[Collected data entries]

= = = = =

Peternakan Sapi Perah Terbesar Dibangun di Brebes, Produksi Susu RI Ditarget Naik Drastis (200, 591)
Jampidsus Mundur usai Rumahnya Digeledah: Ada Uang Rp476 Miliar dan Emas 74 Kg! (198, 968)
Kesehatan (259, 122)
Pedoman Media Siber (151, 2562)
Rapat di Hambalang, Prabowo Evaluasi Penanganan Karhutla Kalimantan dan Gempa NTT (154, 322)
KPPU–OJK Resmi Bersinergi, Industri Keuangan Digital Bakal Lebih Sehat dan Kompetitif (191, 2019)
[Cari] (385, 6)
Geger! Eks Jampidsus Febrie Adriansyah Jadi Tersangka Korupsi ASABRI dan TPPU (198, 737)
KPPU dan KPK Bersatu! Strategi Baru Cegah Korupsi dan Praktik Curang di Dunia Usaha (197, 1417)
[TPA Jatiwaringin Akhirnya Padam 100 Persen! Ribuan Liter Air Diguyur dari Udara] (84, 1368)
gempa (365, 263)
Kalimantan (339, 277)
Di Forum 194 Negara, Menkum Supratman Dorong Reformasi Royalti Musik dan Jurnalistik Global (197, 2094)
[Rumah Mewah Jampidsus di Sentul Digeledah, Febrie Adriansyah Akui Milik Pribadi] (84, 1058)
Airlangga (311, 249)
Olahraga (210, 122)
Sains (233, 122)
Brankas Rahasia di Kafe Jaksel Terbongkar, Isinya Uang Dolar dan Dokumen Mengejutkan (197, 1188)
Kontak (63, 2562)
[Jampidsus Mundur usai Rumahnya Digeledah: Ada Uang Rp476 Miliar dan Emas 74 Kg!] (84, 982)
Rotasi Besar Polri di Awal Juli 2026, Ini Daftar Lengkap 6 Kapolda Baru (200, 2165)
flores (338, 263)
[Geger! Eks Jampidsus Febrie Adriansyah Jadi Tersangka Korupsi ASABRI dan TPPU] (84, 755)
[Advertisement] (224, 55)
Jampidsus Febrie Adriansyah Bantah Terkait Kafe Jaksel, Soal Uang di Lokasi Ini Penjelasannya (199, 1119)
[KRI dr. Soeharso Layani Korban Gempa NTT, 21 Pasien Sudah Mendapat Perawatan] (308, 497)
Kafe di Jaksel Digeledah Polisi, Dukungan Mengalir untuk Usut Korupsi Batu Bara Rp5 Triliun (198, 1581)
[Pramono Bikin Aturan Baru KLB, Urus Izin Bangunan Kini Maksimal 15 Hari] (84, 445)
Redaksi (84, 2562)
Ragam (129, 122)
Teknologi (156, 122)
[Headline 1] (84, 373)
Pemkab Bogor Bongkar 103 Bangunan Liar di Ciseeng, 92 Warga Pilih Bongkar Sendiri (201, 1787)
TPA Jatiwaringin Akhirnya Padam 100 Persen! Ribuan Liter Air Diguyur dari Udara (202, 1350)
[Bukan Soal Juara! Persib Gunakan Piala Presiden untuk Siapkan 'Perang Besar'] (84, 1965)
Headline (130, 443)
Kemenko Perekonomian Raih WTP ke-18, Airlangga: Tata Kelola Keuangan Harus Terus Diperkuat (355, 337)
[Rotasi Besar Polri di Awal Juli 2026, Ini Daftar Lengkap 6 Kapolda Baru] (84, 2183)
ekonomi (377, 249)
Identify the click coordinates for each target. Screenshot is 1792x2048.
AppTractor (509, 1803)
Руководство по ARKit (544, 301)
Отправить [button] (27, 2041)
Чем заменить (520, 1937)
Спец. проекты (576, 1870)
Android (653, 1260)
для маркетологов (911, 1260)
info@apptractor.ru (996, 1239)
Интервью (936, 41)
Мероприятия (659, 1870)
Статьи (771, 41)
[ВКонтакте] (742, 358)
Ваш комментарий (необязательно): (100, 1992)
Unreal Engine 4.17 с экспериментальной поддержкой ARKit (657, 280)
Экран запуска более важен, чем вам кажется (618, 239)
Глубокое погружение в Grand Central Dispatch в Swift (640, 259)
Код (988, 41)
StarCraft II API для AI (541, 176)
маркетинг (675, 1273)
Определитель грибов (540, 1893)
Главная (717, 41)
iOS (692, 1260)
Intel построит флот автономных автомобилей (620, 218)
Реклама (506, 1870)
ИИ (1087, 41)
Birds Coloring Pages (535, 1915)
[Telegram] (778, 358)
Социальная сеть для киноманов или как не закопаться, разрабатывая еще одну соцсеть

= = = = =

| Problem to solve |
No line may be altered or left out when the data is written out.

| Written answer |
Peternakan Sapi Perah Terbesar Dibangun di Brebes, Produksi Susu RI Ditarget Naik Drastis (200, 591)
Jampidsus Mundur usai Rumahnya Digeledah: Ada Uang Rp476 Miliar dan Emas 74 Kg! (198, 968)
Kesehatan (259, 122)
Pedoman Media Siber (151, 2562)
Rapat di Hambalang, Prabowo Evaluasi Penanganan Karhutla Kalimantan dan Gempa NTT (154, 322)
KPPU–OJK Resmi Bersinergi, Industri Keuangan Digital Bakal Lebih Sehat dan Kompetitif (191, 2019)
[Cari] (385, 6)
Geger! Eks Jampidsus Febrie Adriansyah Jadi Tersangka Korupsi ASABRI dan TPPU (198, 737)
KPPU dan KPK Bersatu! Strategi Baru Cegah Korupsi dan Praktik Curang di Dunia Usaha (197, 1417)
[TPA Jatiwaringin Akhirnya Padam 100 Persen! Ribuan Liter Air Diguyur dari Udara] (84, 1368)
gempa (365, 263)
Kalimantan (339, 277)
Di Forum 194 Negara, Menkum Supratman Dorong Reformasi Royalti Musik dan Jurnalistik Global (197, 2094)
[Rumah Mewah Jampidsus di Sentul Digeledah, Febrie Adriansyah Akui Milik Pribadi] (84, 1058)
Airlangga (311, 249)
Olahraga (210, 122)
Sains (233, 122)
Brankas Rahasia di Kafe Jaksel Terbongkar, Isinya Uang Dolar dan Dokumen Mengejutkan (197, 1188)
Kontak (63, 2562)
[Jampidsus Mundur usai Rumahnya Digeledah: Ada Uang Rp476 Miliar dan Emas 74 Kg!] (84, 982)
Rotasi Besar Polri di Awal Juli 2026, Ini Daftar Lengkap 6 Kapolda Baru (200, 2165)
flores (338, 263)
[Geger! Eks Jampidsus Febrie Adriansyah Jadi Tersangka Korupsi ASABRI dan TPPU] (84, 755)
[Advertisement] (224, 55)
Jampidsus Febrie Adriansyah Bantah Terkait Kafe Jaksel, Soal Uang di Lokasi Ini Penjelasannya (199, 1119)
[KRI dr. Soeharso Layani Korban Gempa NTT, 21 Pasien Sudah Mendapat Perawatan] (308, 497)
Kafe di Jaksel Digeledah Polisi, Dukungan Mengalir untuk Usut Korupsi Batu Bara Rp5 Triliun (198, 1581)
[Pramono Bikin Aturan Baru KLB, Urus Izin Bangunan Kini Maksimal 15 Hari] (84, 445)
Redaksi (84, 2562)
Ragam (129, 122)
Teknologi (156, 122)
[Headline 1] (84, 373)
Pemkab Bogor Bongkar 103 Bangunan Liar di Ciseeng, 92 Warga Pilih Bongkar Sendiri (201, 1787)
TPA Jatiwaringin Akhirnya Padam 100 Persen! Ribuan Liter Air Diguyur dari Udara (202, 1350)
[Bukan Soal Juara! Persib Gunakan Piala Presiden untuk Siapkan 'Perang Besar'] (84, 1965)
Headline (130, 443)
Kemenko Perekonomian Raih WTP ke-18, Airlangga: Tata Kelola Keuangan Harus Terus Diperkuat (355, 337)
[Rotasi Besar Polri di Awal Juli 2026, Ini Daftar Lengkap 6 Kapolda Baru] (84, 2183)
ekonomi (377, 249)
Identify the click coordinates for each target. Screenshot is 1792x2048.
AppTractor (509, 1803)
Руководство по ARKit (544, 301)
Отправить [button] (27, 2041)
Чем заменить (520, 1937)
Спец. проекты (576, 1870)
Android (653, 1260)
для маркетологов (911, 1260)
info@apptractor.ru (996, 1239)
Интервью (936, 41)
Мероприятия (659, 1870)
Статьи (771, 41)
[ВКонтакте] (742, 358)
Ваш комментарий (необязательно): (100, 1992)
Unreal Engine 4.17 с экспериментальной поддержкой ARKit (657, 280)
Экран запуска более важен, чем вам кажется (618, 239)
Глубокое погружение в Grand Central Dispatch в Swift (640, 259)
Код (988, 41)
StarCraft II API для AI (541, 176)
маркетинг (675, 1273)
Определитель грибов (540, 1893)
Главная (717, 41)
iOS (692, 1260)
Intel построит флот автономных автомобилей (620, 218)
Реклама (506, 1870)
ИИ (1087, 41)
Birds Coloring Pages (535, 1915)
[Telegram] (778, 358)
Социальная сеть для киноманов или как не закопаться, разрабатывая еще одну соцсеть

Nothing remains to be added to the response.